Switching from Apixaban to Heparin Drip: Timing Recommendations
You should NOT start the heparin drip immediately when switching from apixaban 5mg BID; instead, wait approximately 12 hours after the last apixaban dose before initiating the heparin infusion to avoid excessive anticoagulation overlap.
Pharmacokinetic Rationale
The timing of this transition is based on apixaban's pharmacokinetic profile:
- Apixaban has a terminal plasma half-life of 8 to 14 hours, with peak plasma levels occurring approximately 3 hours after oral administration 1
- The drug is eliminated via multiple pathways including oxidative metabolism and renal/intestinal routes, meaning residual anticoagulant effect persists for several hours after the last dose 1
- Waiting 12 hours allows for significant clearance of apixaban before introducing heparin, reducing the risk of excessive anticoagulation 2
Recommended Transition Protocol
Timing Algorithm:
- Stop apixaban at the regularly scheduled time (do not give an extra dose)

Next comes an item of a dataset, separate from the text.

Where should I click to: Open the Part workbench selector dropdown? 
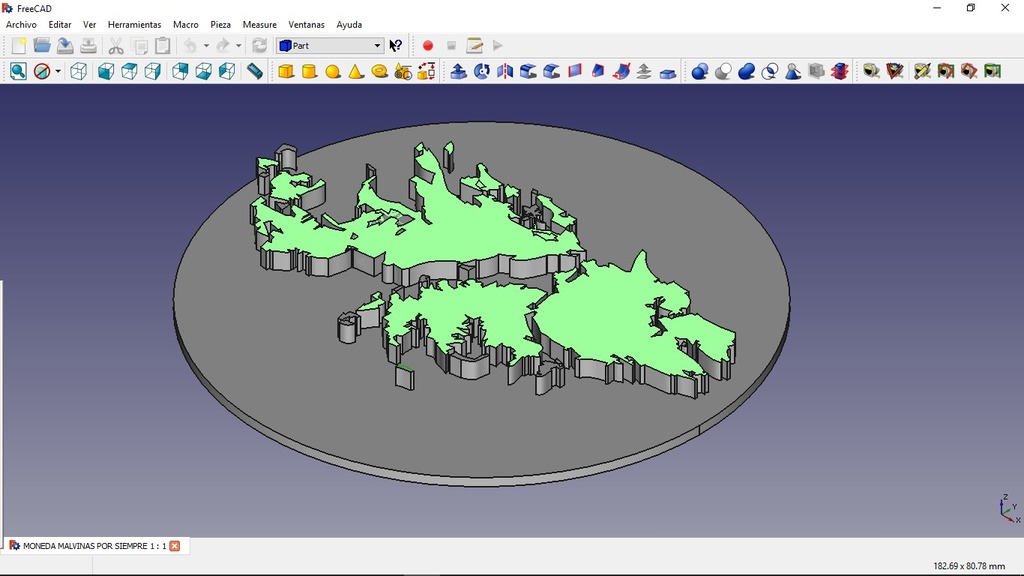point(330,45)
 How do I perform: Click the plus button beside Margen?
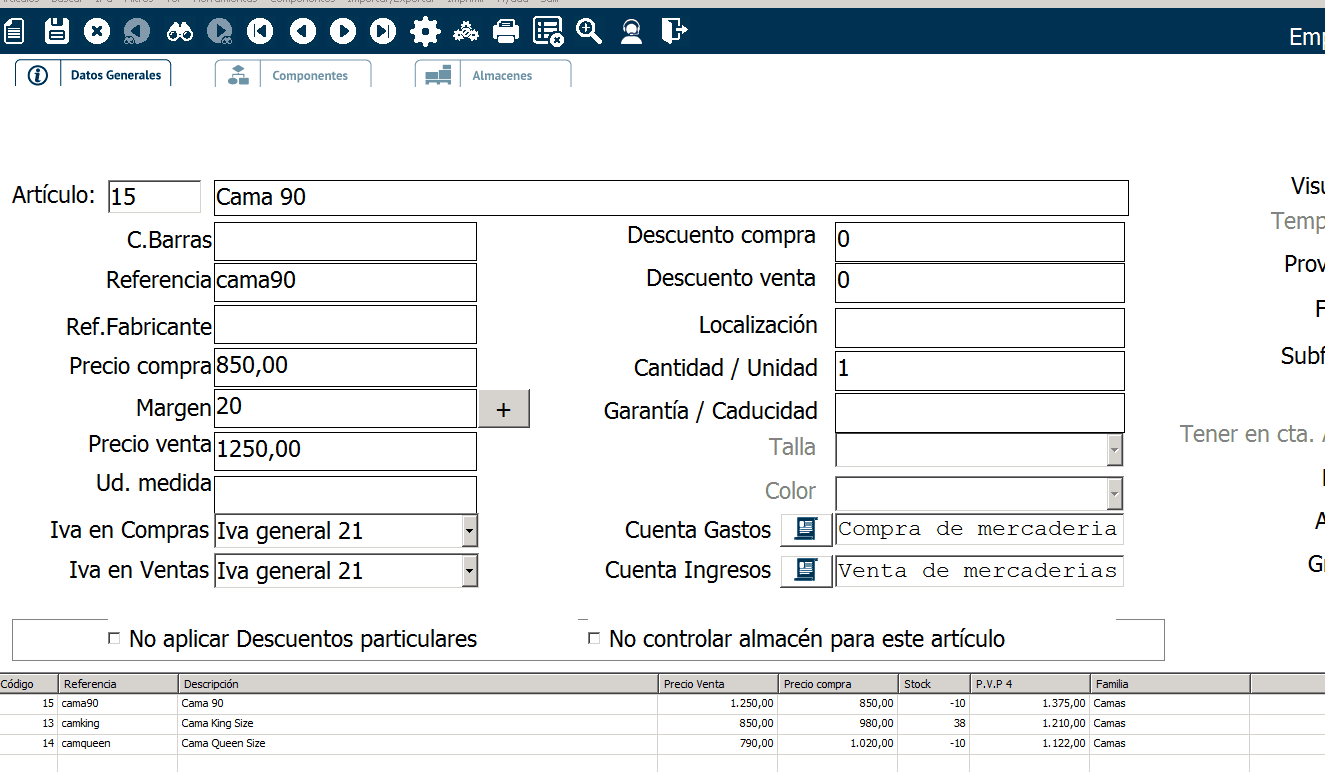coord(504,409)
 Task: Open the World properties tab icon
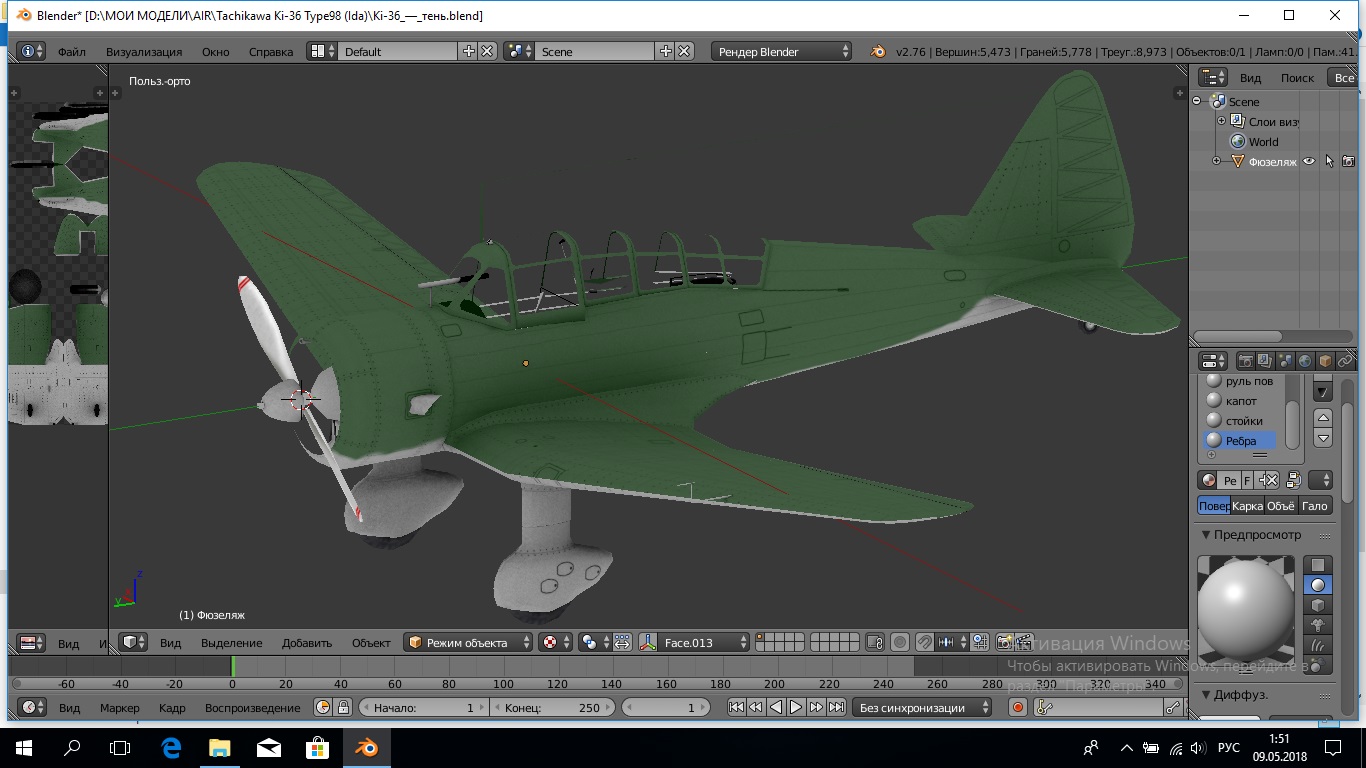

- Wait 12 hours from the last apixaban dose before starting the heparin drip 2
- Initiate heparin using weight-based dosing: 80 U/kg bolus followed by 18 U/kg per hour infusion 1
- Monitor aPTT according to your institution's heparin protocol to achieve therapeutic anticoagulation
Special Considerations for Modified Timing:
Renal impairment (CrCl <30 mL/min):
- Extend the waiting period to 24 hours before starting heparin, as apixaban clearance is significantly delayed 2
Elderly patients (age >80 years):
- Consider extending to 18-24 hours due to altered pharmacokinetics 2
Patients on P-glycoprotein or CYP3A4 inhibitors:
- Extend waiting period to 18-24 hours as these medications increase apixaban plasma concentrations 1, 2
Critical Pitfalls to Avoid
Never overlap full-dose anticoagulants immediately, as this significantly increases major bleeding risk without reducing thrombotic complications 3, 2. The evidence from perioperative management studies demonstrates that overlapping anticoagulants creates excessive anticoagulation 3.
Do not use bridging anticoagulation principles here - this is a direct transition, not a perioperative bridge. Bridging with heparin while on therapeutic apixaban increases hemorrhagic risk 4, 2.
Avoid starting heparin based on coagulation parameters alone - apixaban's anticoagulant effect is not reliably measured by standard coagulation tests, so you cannot use aPTT or PT/INR to determine when it's "safe" to start heparin 5.
Clinical Context
Research demonstrates that residual apixaban significantly affects heparin response. In a prospective study of patients undergoing procedures after interrupted apixaban, standard heparin protocols resulted in delayed and lower levels of anticoagulation, requiring significantly higher heparin doses (51.3 vs 27.8 units/kg/h) to achieve therapeutic ACT levels 5. This confirms that apixaban's anticoagulant effect persists and interacts with heparin dosing requirements.